Cinquième dérive : la délégitimation des parlementaires. Ils ont déjà si peu de pouvoir en France, que cela peut s’empirer avec le RIC. Les auteurs oublient que le RIC est aussi une arme dans les mains des parlementaires, notamment ceux des partis minoritaires. Ils pourraient ainsi lancer des RIC, plutôt qu’assister impuissants aux décisions du gouvernement, comme c’est le cas aujourd’hui. Sixième risque : l’inflation électorale. Les gens pourraient voter beaucoup trop souvent. Là-dessus, je dois dire que les auteurs ne précisent pas où est le « risque ». Dernier problème : la disqualification de la classe politique. Elle est déjà si discréditée, cela risque de s’empirer avec le RIC. Les auteurs pourraient tout de même se renseigner : dans la patrie du RIC – la Suisse – la confiance dans les partis politiques et les parlementaires est parmi les plus élevées d’Europe. Ce qui au demeurant est compréhensible : on a davantage confiance en notre plombier si on peut contrôler ses factures.

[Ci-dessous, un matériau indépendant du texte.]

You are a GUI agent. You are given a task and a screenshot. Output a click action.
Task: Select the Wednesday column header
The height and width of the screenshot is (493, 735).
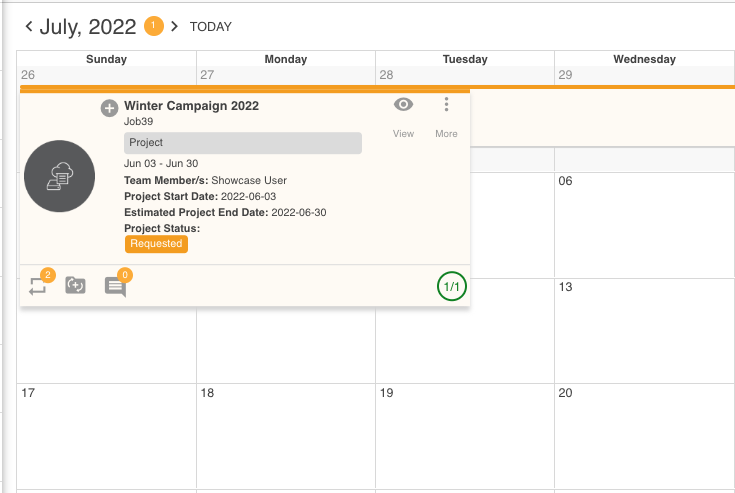click(644, 60)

Je terminerais donc avec nos références respectives. Les auteurs semblent aimer Léon Gambetta, et le citent : « Pour que le peuple prenne science et conscience, il faut qu’il y ait eu débat, il faut qu’il y ait eu controverse, il faut qu’il y ait eu discussion ». Pour notre part, on préfère Condorcet : « Il n’est point nécessaire pour décider en connaissance de cause, d’avoir lu ou entendu sur chaque objet, ce que les hommes chargés de cette même décision ont pu penser […] Il suffit que l’on ait eu le temps d’examiner les questions en silence ou de les discuter librement dans les sociétés privées ».